Ghana and seven other countries will begin trading under the AfCFTA.

The action is a part of efforts to industrialize the Continent and make it economically independent as well as diversify and boost exports among African nations through Export Trading Companies (ETCs).

This was said by Mr. Herbert Krapa, Deputy Minister of Commerce and Industry (MoTI), on Monday in Accra at a seminar to educate African nations on the importance of ETCs in facilitating intra-African trade under the AfCFTA.

The African Export-Import Bank (Afreximbank) and MoTI organized the event, which also covered how governments and other organizations funded, controlled, and ran ETCs.

Actual trade between Ghana, Kenya, Mauritius, Rwanda, Tanzania, and Tunisia has begun, according to Mr.
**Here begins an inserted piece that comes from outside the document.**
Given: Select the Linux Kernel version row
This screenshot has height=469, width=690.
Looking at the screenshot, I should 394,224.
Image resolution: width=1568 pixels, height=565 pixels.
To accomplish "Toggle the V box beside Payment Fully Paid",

Krapa. The dream of our ancestors will come true in the upcoming weeks.

According to him, the AfCFTA Initiative on Guided Trade was established by the Secretariat to put all the achievements on paper into practice and enable the industrial revolution and self-sufficiency of the continent.
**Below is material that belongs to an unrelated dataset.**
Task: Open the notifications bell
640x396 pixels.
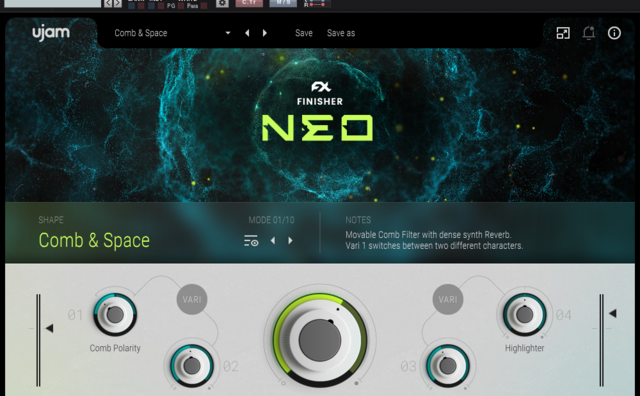Action: (589, 33)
If we make the right investments into ETCs, Mr. Krapa added, “trading goods and services from Harare in Bamako or Kigali, or exporting processed cocoa from Accra to the entire northern African region, should no longer be a nightmare.”
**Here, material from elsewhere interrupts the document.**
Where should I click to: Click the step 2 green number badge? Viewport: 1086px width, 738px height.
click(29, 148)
According to the Deputy Minister, ETCs would ensure that no one in Africa was left behind in the regional value chain, notably small and medium-sized firms (SMEs), young entrepreneurs, startups, light manufacturers, and large industries.

These value-chain participants will offer the warehousing, shipping, finance, insurance, risk management, and market intelligence necessary for the free trade area to function. They will also provide export and import services.

Therefore, he urged governments and members of the business sector to have the appropriate institutional framework, financial resources, infrastructure, and productive ability in order to benefit from what the AfCFTA offered.

The Deputy Minister reiterated the necessity for Ghana and other African nations to pursue industrialization and independence when discussing the current state of the global economy.

We should all be motivated to establish Ghanaian owned or partnered ETCs both locally and throughout Africa, as government institutions, exporters, financing businesses, manufacturers, SMEs, and everyone else in the export ecosystem. At all costs, the industrial revolution in Africa must be realized, stated the Deputy Minister.

According to Dr. Gainmore Zanamwe, Senior Manager of Trade Facilitation at Afreximbank, the absence of market knowledge is hindering the development of ETCs in Africa and making it harder for Member States to understand what other nations are producing and needing.

Despite being ineffectual in many African nations, he claimed that ETCs were essential for the development of smallholder farmers and traders because they allowed for the collection and bulk purchasing of produced items.

Dr. Zanamwe emphasized the advantages of industrialization, saying that it assisted in adding value to produced raw materials to improve revenue and employment creation, and he urged for the creation of an atmosphere that would allow ETCs to flourish in Africa.